On va pouvoir ensuite concentrer notre écoute exclusivement sur l’orchestre et son chef du jour : l’Espagnol Roberto Forés Veses, connu en France pour avoir été directeur musical de l’Orchestre National d’Auvergne pendant dix ans. Il va diriger la Cinquième Symphonie de Sibelius. Retour en Finlande, donc.

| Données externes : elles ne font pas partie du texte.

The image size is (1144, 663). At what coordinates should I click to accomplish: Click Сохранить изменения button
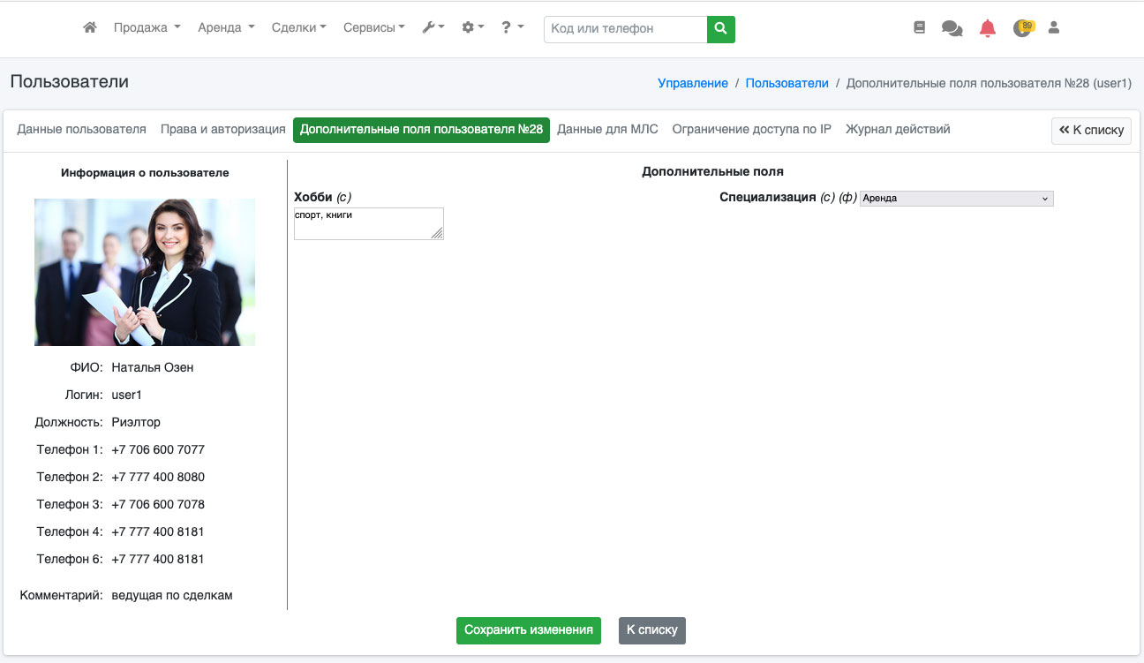coord(529,630)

Après une belle entrée des cors, les bois exposent leur motif avec un relatif prosaïsme. On apprécie des glissements subtils dans les changements de nuances et des effets de volume très maîtrisés par les instrumentistes, mais le chef n’est pas toujours à l’aise dans les changements de tempo permanents et doit forcer sa gestuelle, qui confine à la nervosité dans les dernières mesures du mouvement. Dans l’« Andante », nous retrouvons ce manque de caractérisation, les variations défilent. Aussi le lancement de l’« Allegro molto » nous surprend : les altos sont précis, tendus, puis toutes les cordes enfiévrées – élan brisé par le thème en accords de tierces, qui ronfle dans le vide, avec des trompettes qui devancent la baguette, comme pressées d'en finir.

On repartira néanmoins réconcilié avec l’orchestre, grâce à un rappel intelligent et sensible : une Sérénade pour cordes du compositeur ukrainien Valentin Silvestrov, en hommage vibrant, sincère et habité aux souffrances de ce peuple victime de la guerre.